7 dicembre 2011 - Forlì, Cronaca, Economia & Lavoro, Società

Centro storico “indeciso”, al via il progetto di rilancio degli esercizi commerciali

Il Comune di Forlì prosegue nella politica di rilancio del suo centro storico, partendo dal principio del “centro commerciale naturale”.

 

Prendendo le mosse proprio da questa idea e grazie al contributo ottenuto dalla Regione Emilia Romagna, è stata realizzata una mappatura delle attività commerciali presenti nell’area compresa tra le antiche porte cittadine. Secondo l’indagine, che rientra nelle iniziative messe in campo da Forlì Nel Cuore, sono 632 gli esercizi commerciali e artigianali (a destinazione commerciale) attivi nel centro storico. Di contro sono invece 110 le attività cessate e proprio su questi luoghi “abbandonati” sono in arrivo grandi novità.

 

Prima di tutto, per evitare di lasciare in evidente stato di abbandono i gli spazi in disuso, saranno realizzate vetrofanie e grafiche che, da un lato abbelliranno gli esercizi commerciali chiusi e dall’altro attireranno l’attenzione dei passanti, “invogliando” anche potenziali imprenditori a investire su una nuova attività in centro.

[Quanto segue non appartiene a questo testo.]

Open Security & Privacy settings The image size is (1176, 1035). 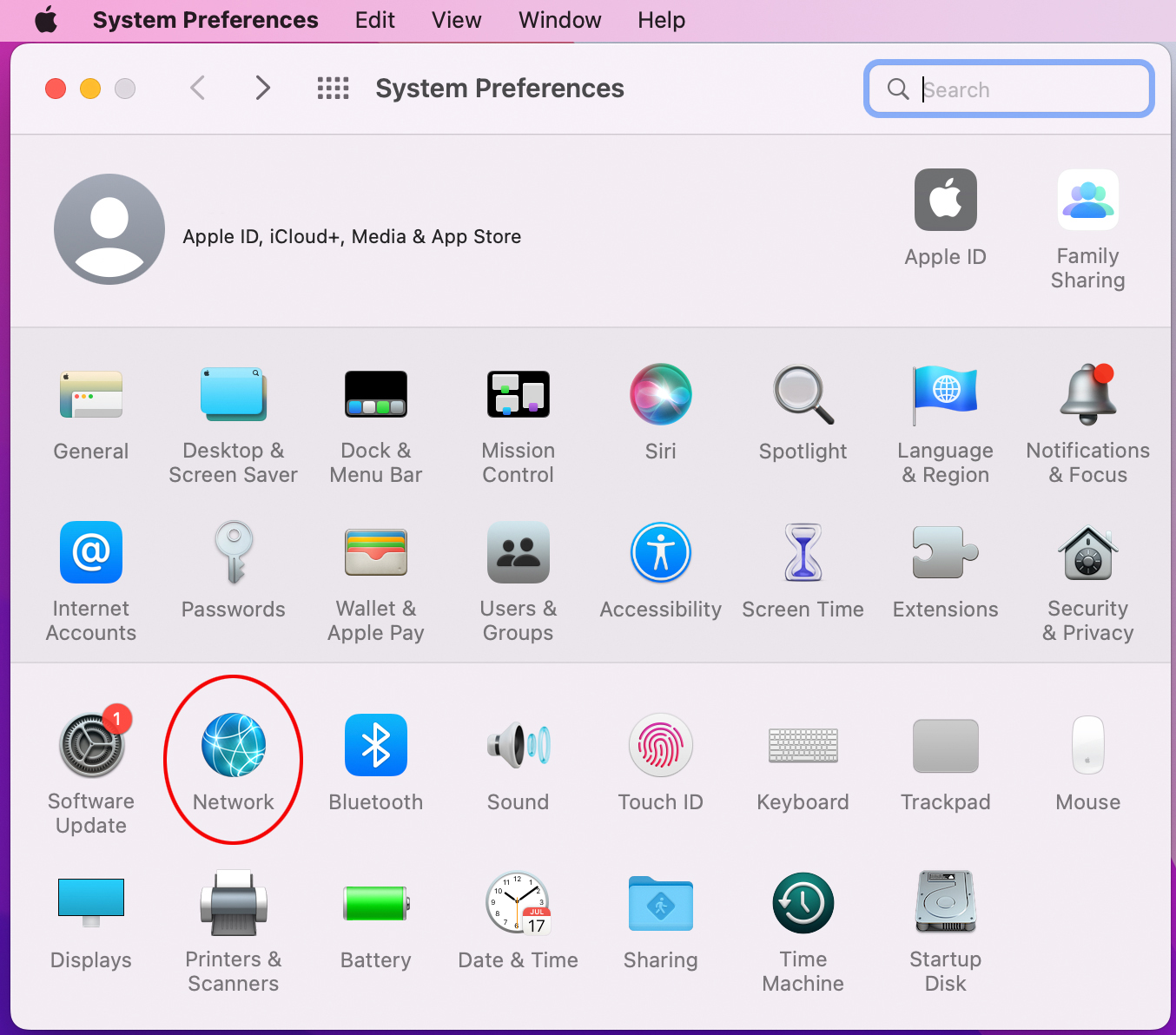click(x=1087, y=553)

Questo è il primo passo di un progetto ben più ampio che vede il Comune di Forlì e Forlì Nel Cuore in prima fila per riportare agli antichi splendori il salotto buono cittadino. In attesa della conclusione delle opere di restauro ed insediamento della nuova libreria Feltrinelli a Palazzo Framonti e del progetto di riqualificazione dell’ex pescheria, l’organizzazione degli esercenti con le associazioni di categoria e l’amministrazione comunale lanciano una campagna di recupero che incentivi il “ritorno” delle attività commerciali nel centro storico.

 

E’ stata realizzata dunque una mappatura ben precisa, sfruttando i sistemi di geolocalizzazione per trovare e catalogare tutte le attività dismesse. Si è proceduto poi a verificare le destinazioni d’uso e le informazioni disponili al catasto, ed infine a realizzare sul web, una vera e propria galleria di informazioni e immagini relative ai negozi che al momento sono chiusi. (un sistema cui potranno accedere ovviamente solo le associazioni di categoria e gli addetti ai lavori).

 

Conclusa questa fase operativa se ne aprirà un’altra. L’amministrazione comunale contatterà tutti i proprietari degli immobili chiedendo loro la disponibilità ad utilizzare i locali, a seconda della posizione e delle dimensioni degli spazi, per destinarle ad attività temporanee  a carattere ricreativo, artistico e culturale promosse dalle associazioni no profit del territorio. In secondo luogo attraverso una figura che verrà individuata di concerto tra istituzioni, CNA, Confartigianato, Confcommercio e Confesercenti, si cercherà di approcciare i grandi marchi e i franchising invitandoli ad investire nelle attività del centro storico di Forlì. L’obiettivo è quello di riaprire nel giro di due anni almeno il 30% degli esercizi attualmente abbandonati.

 

Il progetto, visto però in chiave commerciale, ricorda da vicino quello messo in atto da "Spazi Indecisi", collettivo aperto alla partecipazione pubblica, che come obiettivo ha la catalogazione dei luoghi abbandonati, deantropizzati e la promozione di dibattiti e riflessioni su tali aree presenti nel nostro territorio.

Che il futuro di Forlì possa effettivamente ripartire da quei luoghi e  da quegli esercizi commerciali che si erano abbandonati?